We never finished it because of some truly difficult questions, and decided that failure was the most reasonable result. There were some truly awesome things though. For example, if two users independently connected the same two flowchart steps with the same two lines, those two changes would be understood as identical by the system (by nature/emergence). It was also very granular snapshot consistency, which is incredibly simple to reason about.

The other cool thing was that CAS (again, a Git concept) is absurdly cache friendly, and all forms of fancy stuff can be done there.

We ultimately failed it because we had messed up somewhere and wound up with tons of borderline cases (and the hope was that we wouldn't need them). I still think, given the absence of our mistakes, it could work and would be really elegant code.
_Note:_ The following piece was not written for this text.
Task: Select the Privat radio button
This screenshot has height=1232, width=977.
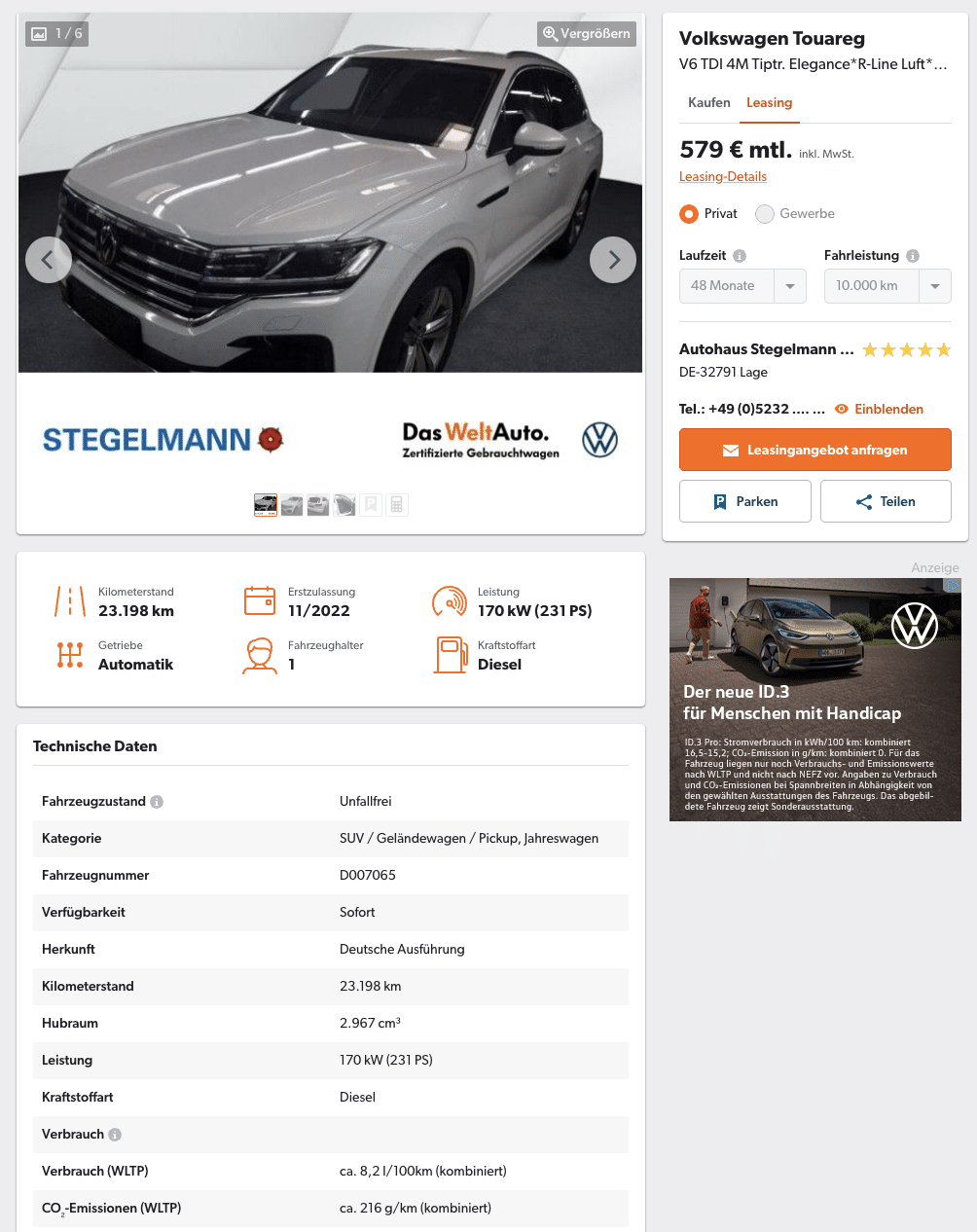Action: (x=689, y=214)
hecturchi · on Feb 14, 2021

Not 100% the thing, but potentially related work in this area:

https://github.com/ipfs/go-ds-crdt

(See link to paper, and links to other projects in it, like OrbitDB).

gritzko · on Feb 14, 2021

RON progressed over these three years. RON docs now sit in a RON-based revision control system coupled with a RON based wiki http://doc.replicated.cc/^Wiki/ron.sm

porker · on Feb 14, 2021

Thanksfor the link, that's a really well written introductory page.

kortex · on Feb 14, 2021

This is brilliant. One of the best things I've read in a while.

I find it striking that the author's 7 rules (at about 3/4 of the scrollbar on desktop) read much like a manifest on functional programming. In particular:

> The operations are the data.

That strikes me as a sword to the Gordian Knot of distributed state. Data isn't some mutable black box you poke mutations into and prod and read. Data is the set of operations used to construct it. This feels to me like the principle underlying FP in general, event sourcing, reactor pattern, and of course these RDTs. Of course, this implies a chunk of Data is the causal history of the data (which in the physical world is strictly true).

C'est ne pas un byte[].

The fun part comes in all the different ways to optimize going from the territory (all the operations on a data blob) to the map (the "realized" data blob, or view into the system).

This also has flavors of quantum mechanics to me. Causality is anything you can get away with mutating before a meaningful observation occurs.

_glsb · on Feb 14, 2021

Amazingly well written! Thank you, archagon!

thom · on Feb 14, 2021

Let's say you have a causal tree representing an output sequence, and you are interested in running an arbitrary set of finite state machines over this sequence. What is an efficient approach to rewinding and replaying those state machines in the face of updates coming into the sequence? What if those state machines themselves emit (and might want to retract) operations on the underlying sequence? Does anyone know what I should be googling here?

namibj · on Feb 14, 2021

You might want to look at what DDflow [0] can do, in regards to handling emission/retraction.

If you figure out how this would work in the context of DDflow, let us know. This sounds very interesting.

[0]: https://github.com/TimelyDataflow/differential-dataflow

j0e1 · on Feb 14, 2021

Previously on HN: https://news.ycombinator.com/item?id=17221221

dgreensp · on Feb 14, 2021

This was new to me. Very interesting and useful, thanks!